• _QUOTED PASSAGE_:
** BEGIN **
Létourneau J.A. would have further narrowed the right by excluding a separate
right of free passage across the
border, requiring Mohawks seeking to exercise the right to report at the
Cornwall customs office, and excluding a
right to bring goods into Canada for trade purposes without the payment of customs duties.
IV. Issues
8
The issue on appeal is whether Chief Mitchell has an aboriginal right
which precludes the imposition of duty under the Customs Act on certain imported goods. The issue can be
addressed in the following manner:
A.
What is the Nature of Aboriginal Rights?
B.
What is the Aboriginal Right Claimed?
C.
Has the Claimed Aboriginal Right
Been Established?
(1) Evidentiary
Concerns – Proving Aboriginal Rights
(a) Admissibility
of Evidence in Aboriginal Right Claims
(b) The Interpretation
of Evidence in Aboriginal Right Claims
(2) Does the Evidence
Show an Ancestral
Mohawk Practice of Trading North
of the St. Lawrence River?
(3) Does the Evidence
Establish that the Alleged Practice
of Trading Across the St. Lawrence
River Was Integral to Mohawk Culture and Continuous
to the Present Day?
D.
Is the Claimed Right Barred from Recognition as Inconsistent with Crown
Sovereignty?
Because I
conclude that Chief Mitchell has not established an aboriginal right, I need
not address questions of extinguishment,
infringement and justification.
V. Analysis
A. What is the Nature of Aboriginal Rights?
** END **
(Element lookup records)
** BEGIN **
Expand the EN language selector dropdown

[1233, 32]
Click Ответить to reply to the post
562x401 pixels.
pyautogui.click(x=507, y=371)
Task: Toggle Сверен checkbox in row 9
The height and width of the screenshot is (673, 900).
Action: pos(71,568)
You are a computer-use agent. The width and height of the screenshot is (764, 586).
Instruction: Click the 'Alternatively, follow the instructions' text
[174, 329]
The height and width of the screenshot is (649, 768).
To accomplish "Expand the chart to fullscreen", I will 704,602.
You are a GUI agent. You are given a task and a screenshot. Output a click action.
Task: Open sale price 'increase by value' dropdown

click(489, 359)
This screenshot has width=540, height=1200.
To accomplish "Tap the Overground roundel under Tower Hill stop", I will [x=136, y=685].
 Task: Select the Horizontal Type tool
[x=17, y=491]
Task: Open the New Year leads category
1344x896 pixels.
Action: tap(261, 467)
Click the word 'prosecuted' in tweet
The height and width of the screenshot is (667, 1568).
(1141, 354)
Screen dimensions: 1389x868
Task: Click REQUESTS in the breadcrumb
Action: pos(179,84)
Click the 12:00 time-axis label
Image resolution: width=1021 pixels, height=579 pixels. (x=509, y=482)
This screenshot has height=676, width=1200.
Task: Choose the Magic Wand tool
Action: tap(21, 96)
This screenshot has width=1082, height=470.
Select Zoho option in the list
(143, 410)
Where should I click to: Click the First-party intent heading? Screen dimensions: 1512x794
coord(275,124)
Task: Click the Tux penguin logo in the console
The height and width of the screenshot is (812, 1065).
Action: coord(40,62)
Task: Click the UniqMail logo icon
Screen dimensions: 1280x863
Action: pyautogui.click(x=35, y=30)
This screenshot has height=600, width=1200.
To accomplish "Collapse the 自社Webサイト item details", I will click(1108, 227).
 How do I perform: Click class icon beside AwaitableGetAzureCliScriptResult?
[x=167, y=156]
** END **
• _THINGS TO DO_:
A: Translate this sentence from the court excerpt into French: "The issue on appeal is whether Chief Mitchell has an aboriginal right which precludes the imposition of duty under the Customs Act on certain imported goods."
B: List the lettered questions that the court excerpt gives under the heading "IV. Issues".
The lines have no part in any of the tasks.

• _TASK-BY-TASK RESULTS_:
A: La question en litige dans le présent pourvoi est de savoir si le chef Mitchell possède un droit ancestral qui empêche l'imposition de droits en vertu de la Loi sur les douanes sur certaines marchandises importées.

B:
A. What is the Nature of Aboriginal Rights?
B. What is the Aboriginal Right Claimed?
C. Has the Claimed Aboriginal Right Been Established?
D. Is the Claimed Right Barred from Recognition as Inconsistent with Crown Sovereignty?